Adam spent the next hour demonstrating what he'd developed. The Guided Volley, Emission projectiles with Manipulation steering that tracked moving targets. Static Threads, Transmutation aura shaped into wire-thin strands with Emission range that he could anchor between surfaces. Each technique used two or three types simultaneously, and each one was visibly smoother than what he'd shown in the ball game.

Netero watched everything with the calm attention of someone cataloging data.

"Better," he said after Adam demonstrated a Transmuted aura thread that he emitted, anchored to a ceiling beam, and used to swing himself across the cargo hold. "You're starting to blend. But you're still thinking about the types. Enhancement here, Transmutation there, Emission to project. The blend should be unconscious. You shouldn't be choosing which types to use. You should reach for the effect you want and let the types organize themselves."

"That's how you fight?"

Netero smiled. "I've been training Nen for longer than most countries have existed.

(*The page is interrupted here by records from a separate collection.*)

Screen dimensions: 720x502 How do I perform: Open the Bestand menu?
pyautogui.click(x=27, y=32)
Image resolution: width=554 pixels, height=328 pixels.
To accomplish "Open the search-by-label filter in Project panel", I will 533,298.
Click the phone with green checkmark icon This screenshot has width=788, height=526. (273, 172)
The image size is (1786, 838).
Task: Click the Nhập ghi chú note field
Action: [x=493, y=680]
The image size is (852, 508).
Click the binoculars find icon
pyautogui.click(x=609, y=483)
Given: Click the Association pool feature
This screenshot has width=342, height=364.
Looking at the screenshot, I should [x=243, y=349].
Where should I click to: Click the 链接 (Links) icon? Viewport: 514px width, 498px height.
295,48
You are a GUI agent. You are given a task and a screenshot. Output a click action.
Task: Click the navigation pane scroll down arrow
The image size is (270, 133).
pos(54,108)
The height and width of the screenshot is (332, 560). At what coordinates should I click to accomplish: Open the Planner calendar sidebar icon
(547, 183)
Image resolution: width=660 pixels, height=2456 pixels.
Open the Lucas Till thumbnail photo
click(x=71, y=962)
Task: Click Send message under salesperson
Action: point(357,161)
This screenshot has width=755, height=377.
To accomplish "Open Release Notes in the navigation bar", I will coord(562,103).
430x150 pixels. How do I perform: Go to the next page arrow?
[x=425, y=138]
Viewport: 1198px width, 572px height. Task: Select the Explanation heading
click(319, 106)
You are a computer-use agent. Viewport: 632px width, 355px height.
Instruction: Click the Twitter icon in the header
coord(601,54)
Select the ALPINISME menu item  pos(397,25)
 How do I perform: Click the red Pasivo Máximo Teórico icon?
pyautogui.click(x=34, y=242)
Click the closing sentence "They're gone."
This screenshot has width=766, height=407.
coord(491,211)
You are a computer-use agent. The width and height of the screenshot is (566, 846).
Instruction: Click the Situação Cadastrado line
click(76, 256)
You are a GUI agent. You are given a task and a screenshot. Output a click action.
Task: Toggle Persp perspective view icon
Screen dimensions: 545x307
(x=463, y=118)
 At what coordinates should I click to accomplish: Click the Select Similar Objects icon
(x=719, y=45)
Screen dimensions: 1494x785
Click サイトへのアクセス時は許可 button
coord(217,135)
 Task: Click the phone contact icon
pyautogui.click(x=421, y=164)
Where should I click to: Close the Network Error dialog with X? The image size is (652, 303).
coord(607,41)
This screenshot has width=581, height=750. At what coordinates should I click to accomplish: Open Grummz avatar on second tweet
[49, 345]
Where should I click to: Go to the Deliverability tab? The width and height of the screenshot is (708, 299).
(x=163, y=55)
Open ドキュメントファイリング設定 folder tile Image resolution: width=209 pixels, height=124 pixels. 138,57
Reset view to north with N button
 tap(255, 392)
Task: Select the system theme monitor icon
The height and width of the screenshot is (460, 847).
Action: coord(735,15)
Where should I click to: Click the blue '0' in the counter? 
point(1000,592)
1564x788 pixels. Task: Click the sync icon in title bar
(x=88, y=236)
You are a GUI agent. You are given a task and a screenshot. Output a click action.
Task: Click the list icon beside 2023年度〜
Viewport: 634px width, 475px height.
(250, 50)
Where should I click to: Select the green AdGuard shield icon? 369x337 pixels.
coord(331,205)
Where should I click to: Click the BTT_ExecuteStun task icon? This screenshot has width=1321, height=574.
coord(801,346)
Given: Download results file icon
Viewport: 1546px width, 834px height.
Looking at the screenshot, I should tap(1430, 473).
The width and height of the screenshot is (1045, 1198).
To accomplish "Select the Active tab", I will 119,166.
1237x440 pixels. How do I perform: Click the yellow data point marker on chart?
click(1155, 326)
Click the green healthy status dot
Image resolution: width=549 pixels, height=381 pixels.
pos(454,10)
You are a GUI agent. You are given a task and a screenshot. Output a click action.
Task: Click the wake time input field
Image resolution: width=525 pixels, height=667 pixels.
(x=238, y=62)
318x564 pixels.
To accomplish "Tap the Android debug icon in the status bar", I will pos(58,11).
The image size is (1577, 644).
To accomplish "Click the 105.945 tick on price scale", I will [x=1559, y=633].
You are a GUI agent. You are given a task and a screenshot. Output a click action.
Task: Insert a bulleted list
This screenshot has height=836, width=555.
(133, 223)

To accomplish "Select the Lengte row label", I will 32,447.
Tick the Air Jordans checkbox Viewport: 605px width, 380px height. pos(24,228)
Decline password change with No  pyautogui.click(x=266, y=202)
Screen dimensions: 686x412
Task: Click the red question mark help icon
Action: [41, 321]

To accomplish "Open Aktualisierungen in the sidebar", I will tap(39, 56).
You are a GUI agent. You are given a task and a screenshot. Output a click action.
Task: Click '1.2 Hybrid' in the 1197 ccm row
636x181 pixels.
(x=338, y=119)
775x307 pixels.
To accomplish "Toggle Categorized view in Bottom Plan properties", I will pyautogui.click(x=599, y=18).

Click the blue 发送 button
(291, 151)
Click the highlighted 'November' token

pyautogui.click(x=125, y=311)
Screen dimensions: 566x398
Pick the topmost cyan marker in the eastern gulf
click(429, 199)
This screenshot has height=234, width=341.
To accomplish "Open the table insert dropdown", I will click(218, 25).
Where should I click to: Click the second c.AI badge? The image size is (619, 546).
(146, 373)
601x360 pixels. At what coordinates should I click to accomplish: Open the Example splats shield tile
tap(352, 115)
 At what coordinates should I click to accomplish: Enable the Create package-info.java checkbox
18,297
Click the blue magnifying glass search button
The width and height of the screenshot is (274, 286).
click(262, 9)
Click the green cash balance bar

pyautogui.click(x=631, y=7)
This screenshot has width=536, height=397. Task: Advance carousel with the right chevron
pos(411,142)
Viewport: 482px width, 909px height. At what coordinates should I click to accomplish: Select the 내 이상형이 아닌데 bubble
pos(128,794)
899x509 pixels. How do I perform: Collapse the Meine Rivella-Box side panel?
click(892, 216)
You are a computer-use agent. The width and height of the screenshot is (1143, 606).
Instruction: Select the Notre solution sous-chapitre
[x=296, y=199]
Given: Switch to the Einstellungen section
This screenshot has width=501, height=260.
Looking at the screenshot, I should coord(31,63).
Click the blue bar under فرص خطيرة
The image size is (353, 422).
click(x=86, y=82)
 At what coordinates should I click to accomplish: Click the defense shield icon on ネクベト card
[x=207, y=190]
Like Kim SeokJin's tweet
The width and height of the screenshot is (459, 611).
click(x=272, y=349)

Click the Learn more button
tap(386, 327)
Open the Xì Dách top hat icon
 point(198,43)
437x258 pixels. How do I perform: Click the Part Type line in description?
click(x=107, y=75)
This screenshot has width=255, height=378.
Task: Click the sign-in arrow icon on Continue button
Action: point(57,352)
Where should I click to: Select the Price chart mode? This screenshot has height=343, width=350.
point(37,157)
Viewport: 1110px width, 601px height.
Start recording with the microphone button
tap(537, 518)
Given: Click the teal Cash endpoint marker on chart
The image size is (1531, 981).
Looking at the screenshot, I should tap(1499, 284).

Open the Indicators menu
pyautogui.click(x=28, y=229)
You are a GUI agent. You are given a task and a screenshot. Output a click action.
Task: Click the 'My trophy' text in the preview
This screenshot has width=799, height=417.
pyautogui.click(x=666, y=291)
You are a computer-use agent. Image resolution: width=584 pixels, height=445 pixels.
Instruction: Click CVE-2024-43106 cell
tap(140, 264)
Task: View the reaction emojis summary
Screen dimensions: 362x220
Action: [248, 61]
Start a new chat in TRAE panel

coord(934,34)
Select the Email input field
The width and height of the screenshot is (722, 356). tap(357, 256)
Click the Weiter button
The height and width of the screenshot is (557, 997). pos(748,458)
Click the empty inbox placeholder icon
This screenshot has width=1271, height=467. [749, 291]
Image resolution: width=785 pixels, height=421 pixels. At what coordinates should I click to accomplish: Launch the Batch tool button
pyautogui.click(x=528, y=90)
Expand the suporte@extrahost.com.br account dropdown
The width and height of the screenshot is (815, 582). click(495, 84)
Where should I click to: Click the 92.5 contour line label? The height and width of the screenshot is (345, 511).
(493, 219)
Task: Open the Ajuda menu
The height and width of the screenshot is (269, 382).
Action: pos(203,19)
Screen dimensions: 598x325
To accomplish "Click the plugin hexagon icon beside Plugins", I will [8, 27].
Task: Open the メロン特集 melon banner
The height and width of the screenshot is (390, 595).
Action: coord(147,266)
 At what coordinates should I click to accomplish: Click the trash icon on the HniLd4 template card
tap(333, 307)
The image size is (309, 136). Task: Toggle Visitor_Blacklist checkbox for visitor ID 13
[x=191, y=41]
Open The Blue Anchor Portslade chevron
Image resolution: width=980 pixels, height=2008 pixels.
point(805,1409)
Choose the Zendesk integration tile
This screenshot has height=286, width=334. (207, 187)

My aura does what I want without me telling it which category to use. That's mastery. You're not there yet, but you're closer than anyone I've met who isn't over fifty." He paused. "The In work?"

Adam emitted a small orb and wrapped it in In. Invisible. He guided it across the cargo hold with Manipulation. Netero tracked it with Gyo.

"Good. Four seconds of sustained concealment on a moving target. You learned that overnight?"

"The containment principle is the same as Ten. I just extended it to projected aura."

"Most people take weeks to make that connection." Netero's eyes were bright. "Now. Apply In to that beam technique."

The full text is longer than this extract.